◆ **Exercise description**
Reply with exactly the lines from the one that contains "050 365 9458 (61, 859)" through the last line of the records below, and with no other lines.

◆ **The data**
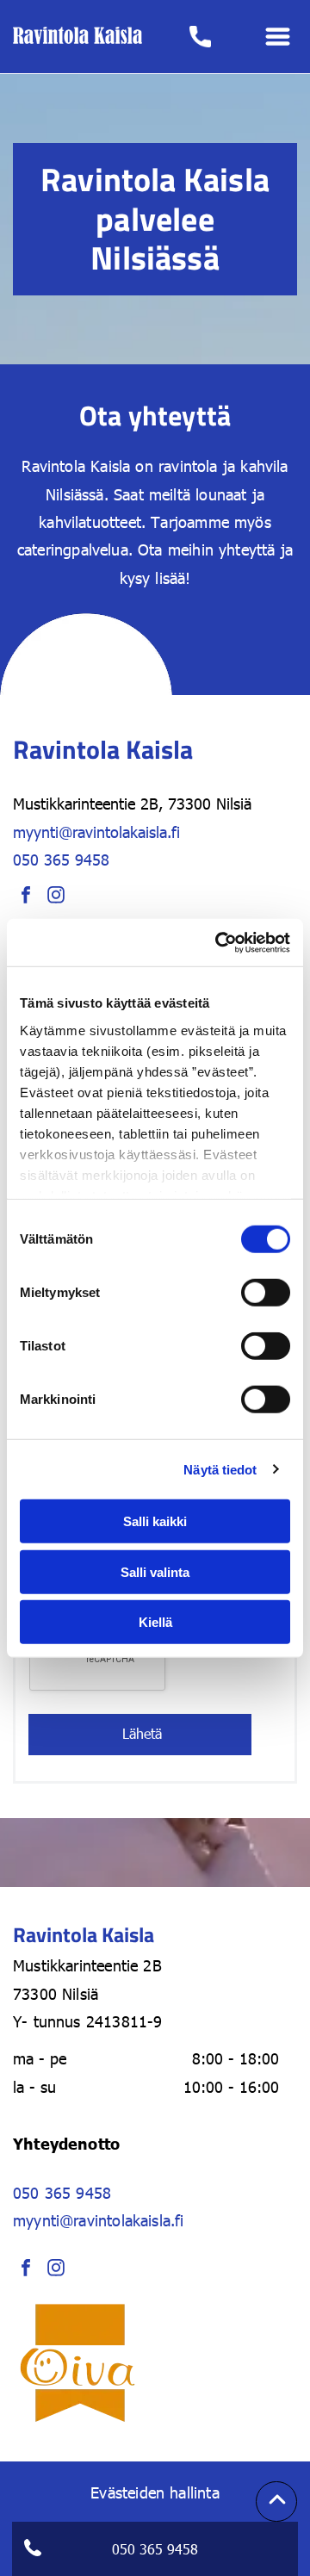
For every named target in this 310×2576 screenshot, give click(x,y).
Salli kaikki (155, 1521)
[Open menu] (277, 36)
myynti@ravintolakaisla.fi (96, 831)
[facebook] (26, 897)
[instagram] (56, 897)
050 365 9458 (61, 859)
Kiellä (155, 1622)
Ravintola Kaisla (76, 465)
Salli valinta (155, 1571)
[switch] (265, 1293)
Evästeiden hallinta (154, 2492)
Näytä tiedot (220, 1469)
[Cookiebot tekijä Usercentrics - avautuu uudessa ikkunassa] (218, 942)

◆ **Solution**
050 365 9458 (61, 859)
Kiellä (155, 1622)
Ravintola Kaisla (76, 465)
Salli valinta (155, 1571)
[switch] (265, 1293)
Evästeiden hallinta (154, 2492)
Näytä tiedot (220, 1469)
[Cookiebot tekijä Usercentrics - avautuu uudessa ikkunassa] (218, 942)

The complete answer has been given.